Personal information
- Full name: Higo Seara Santos de Oliveira
- Date of birth: May 1, 1986 (age 39)
- Place of birth: Santa Luzia, Brazil
- Height: 1.75 m (5 ft 9 in)
- Position: Midfielder

Senior career*
- Years: Team / Apps / (Gls)
- 2003–2007: Chievo / 1 / (0)
- 2005: → Catania (loan) / 0 / (0)
- 2005–2006: → Bellaria Igea (loan) / 10 / (0)
- 2006: → Nocerina (loan) / 12 / (1)
- 2007: → Koper (loan) / 5 / (0)

= Higo (footballer) =

Brazilian footballer (born 1986)

Higo Seara Santos de Oliveira, commonly known simply as Higo (born 1 May 1986) is a Brazilian former football midfielder.

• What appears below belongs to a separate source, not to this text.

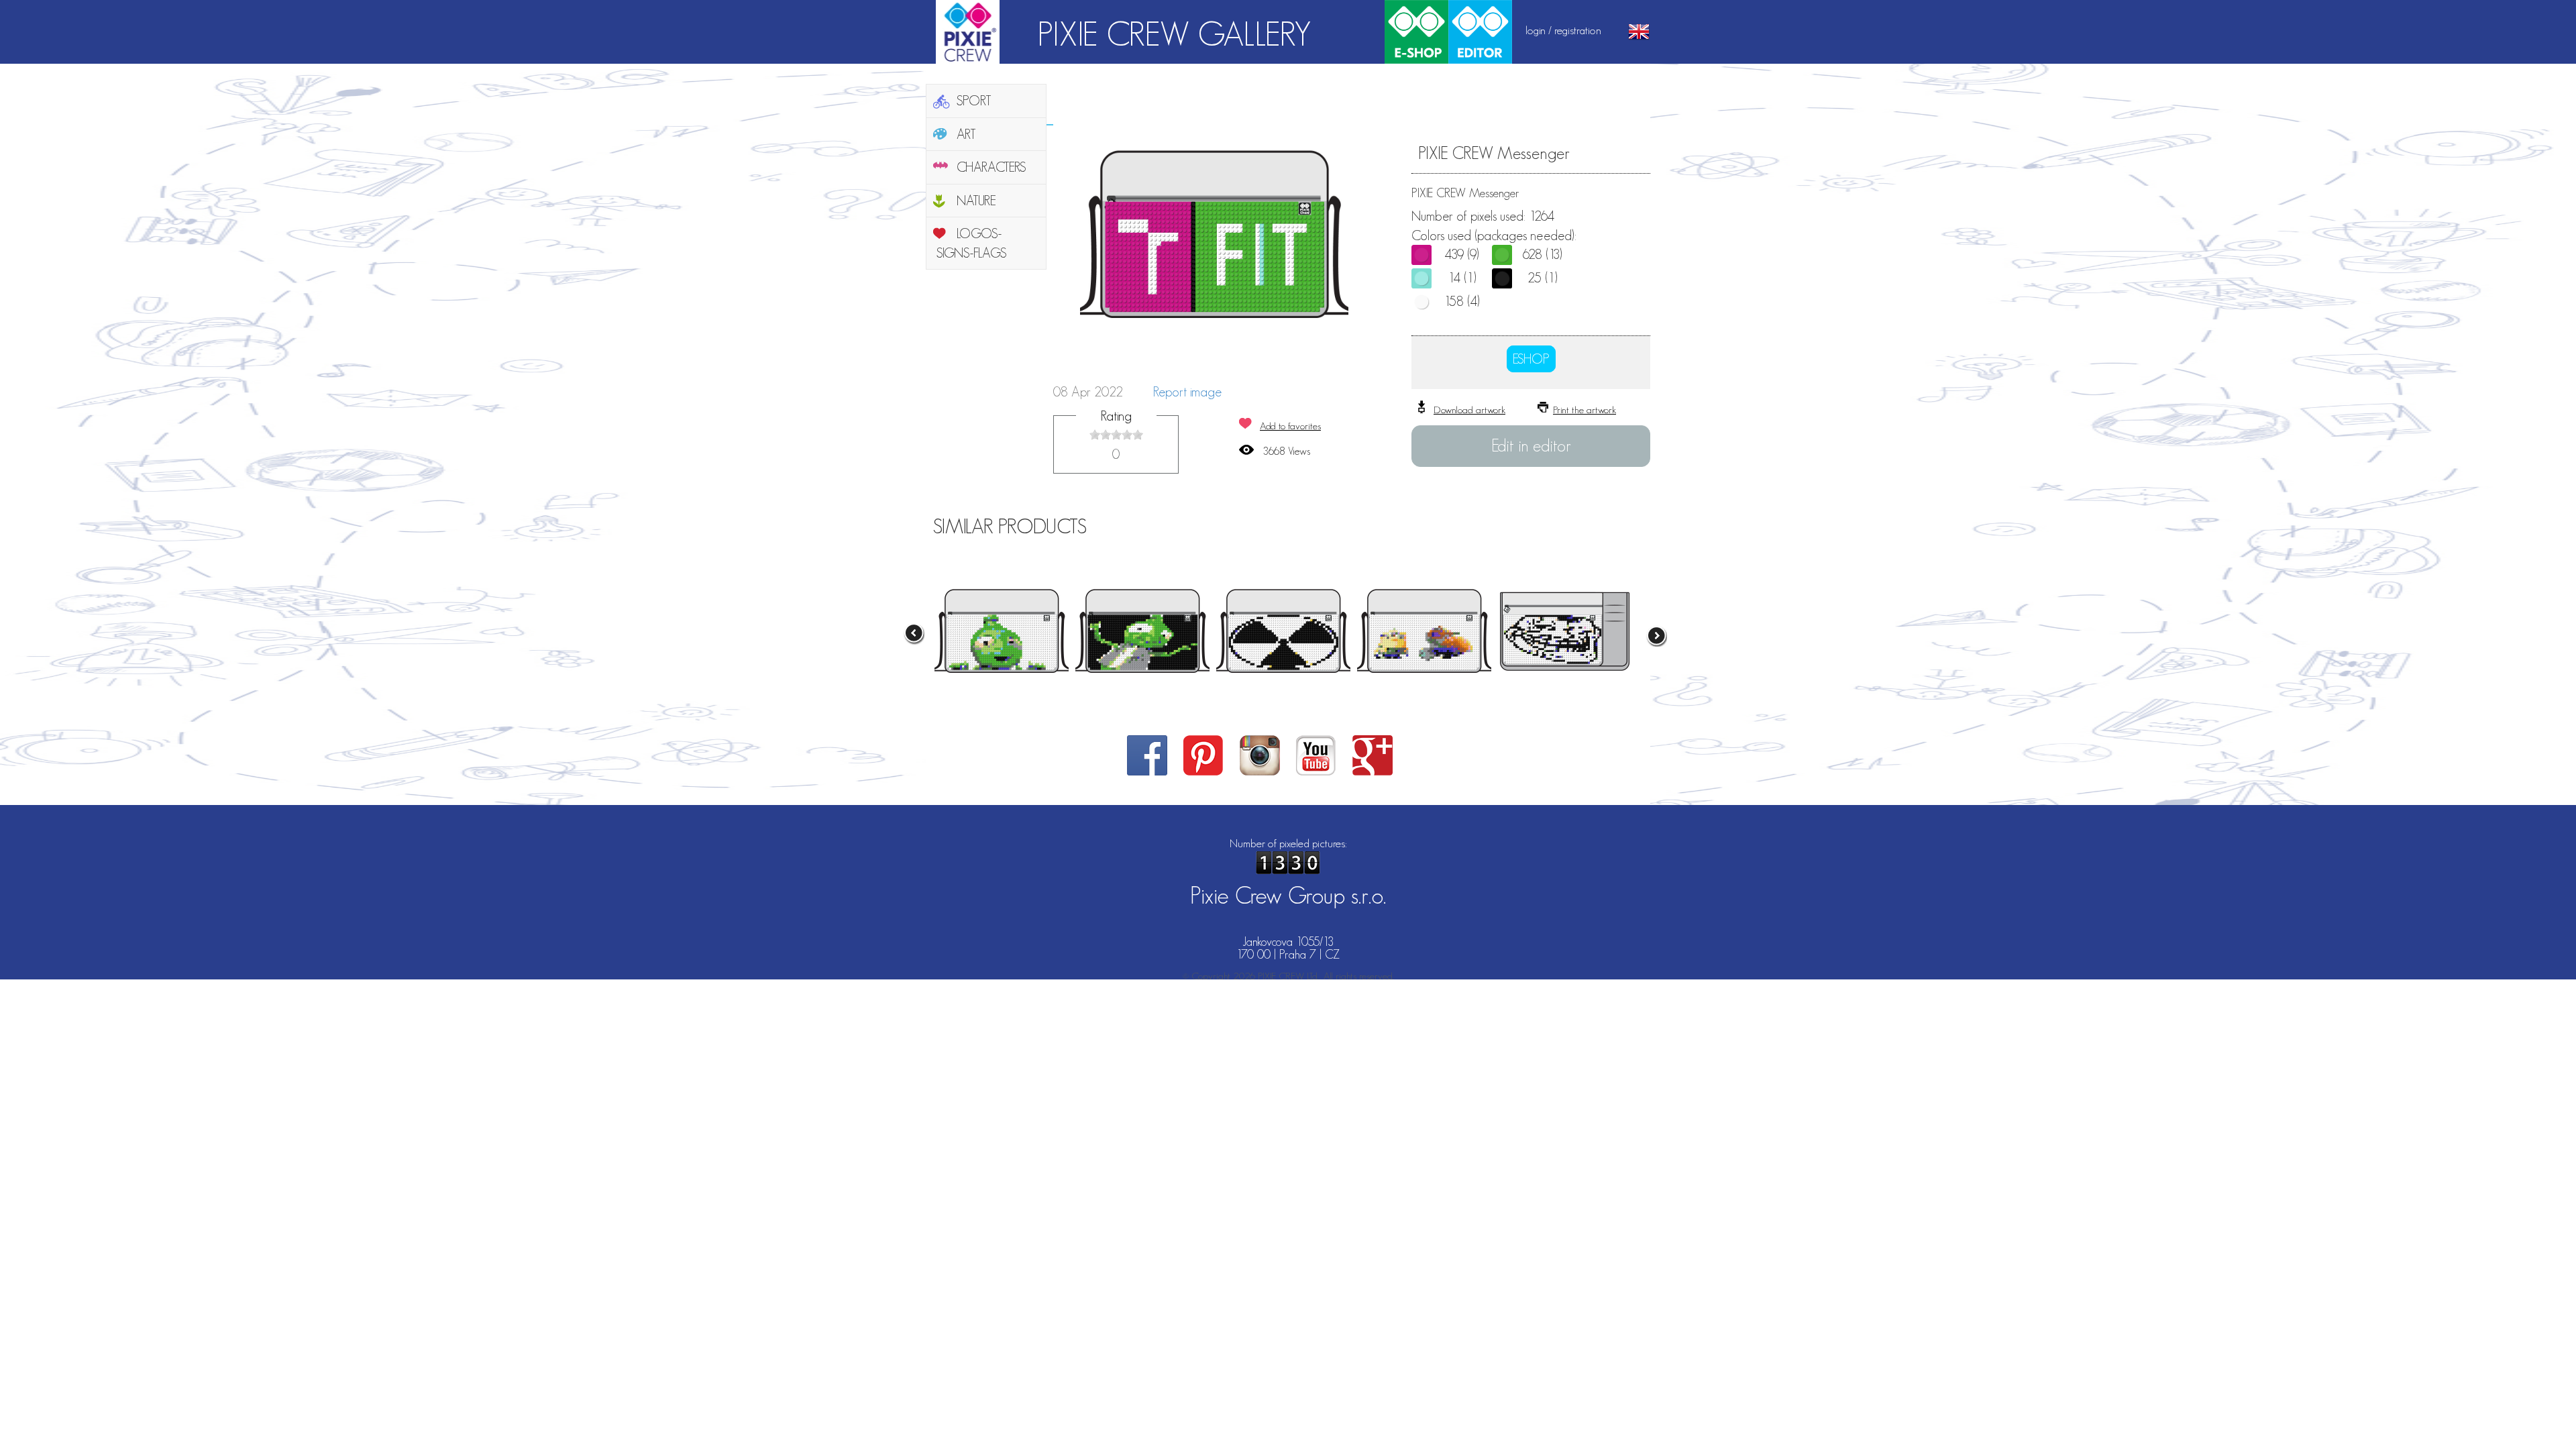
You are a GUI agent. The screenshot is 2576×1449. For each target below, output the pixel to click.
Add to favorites (1290, 425)
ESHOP (1531, 359)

He usually played as a left winger.

In 2003, he signed with A.C. ChievoVerona and he debuted in the Serie A being only 17. In the following seasons he was member of Calcio Catania in the Serie B and A.C. Bellaria Igea Marina and A.S.G. Nocerina in the Serie C2. In the winter break of the 2006-07 season he moved to the neighbouring Slovenia playing half season with FC Koper playing in the First League.